Activity list:
(1) In the reflection on the 2019 World Economic Forum below, explain why the companies at the forum have a seat at the table.
(2) Continue the reflection on the 2019 World Economic Forum from its last sentence.
*** Provided text Section Begins ***
4. We must stand strong on our beliefs and values

In times of global uncertainty, it's essential never to lose sight of your North Star. The companies at WEF have a seat at the table because they have firm beliefs and a clear view of where the world is headed. Even as a modestly sized company, Genpact has a strong voice. Next year, we'll be even more provocative and courageous. It's my hope that all the leaders at WEF 2019 will have inclusion and diversity of thought in their mantras. In moments of transition, our values hold incredible power.

Beyond WEF 2019

Reflecting on my unique experience at this year's World Economic Forum, I am more certain than ever that Genpact is headed in the right direction. My time in Davos was an incredible learning exercise, filled with familiar faces and new relationships. In exchanging questions and ideas with fellow business leaders, I was reminded of the importance of engaging in global conversations across industries.
*** Provided text Section Ends ***
*** Given material Section Begins ***
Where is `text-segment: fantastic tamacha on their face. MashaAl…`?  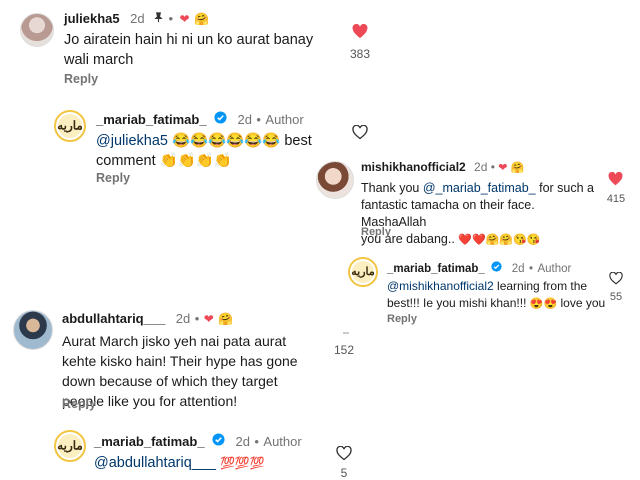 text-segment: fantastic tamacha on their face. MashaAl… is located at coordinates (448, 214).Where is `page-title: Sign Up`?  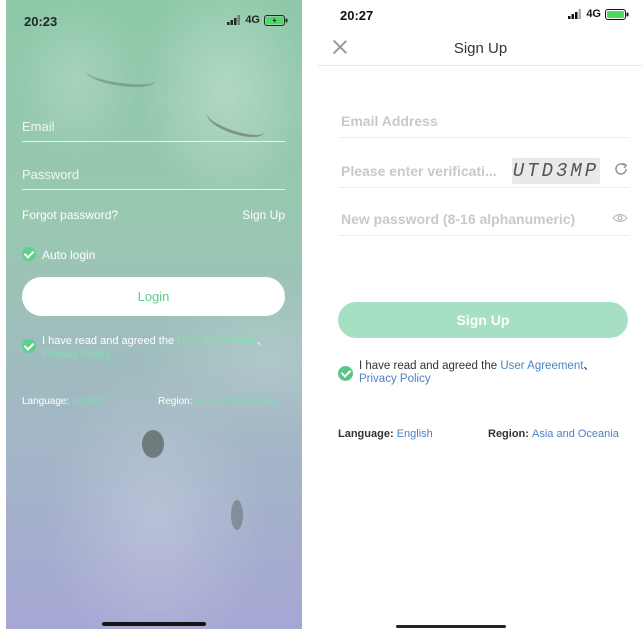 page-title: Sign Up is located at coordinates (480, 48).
*** Given material Section Ends ***
Answers for the exercise:
(1) They have a seat at the table because they hold firm beliefs and have a clear view of where the world is headed.

(2)
The Fourth Industrial Revolution comes at a time of global unrest, and this uncertainty was tangible at Davos. In my discussions with peers, we contemplated what businesses can do to better address society's needs and set up companies for success for decades to come. These conversations revealed the shared goals and good intentions leaders can all carry forward beyond Davos. Despite today's global variables, I am confident that we can continue to work together to empower a future-proof workforce.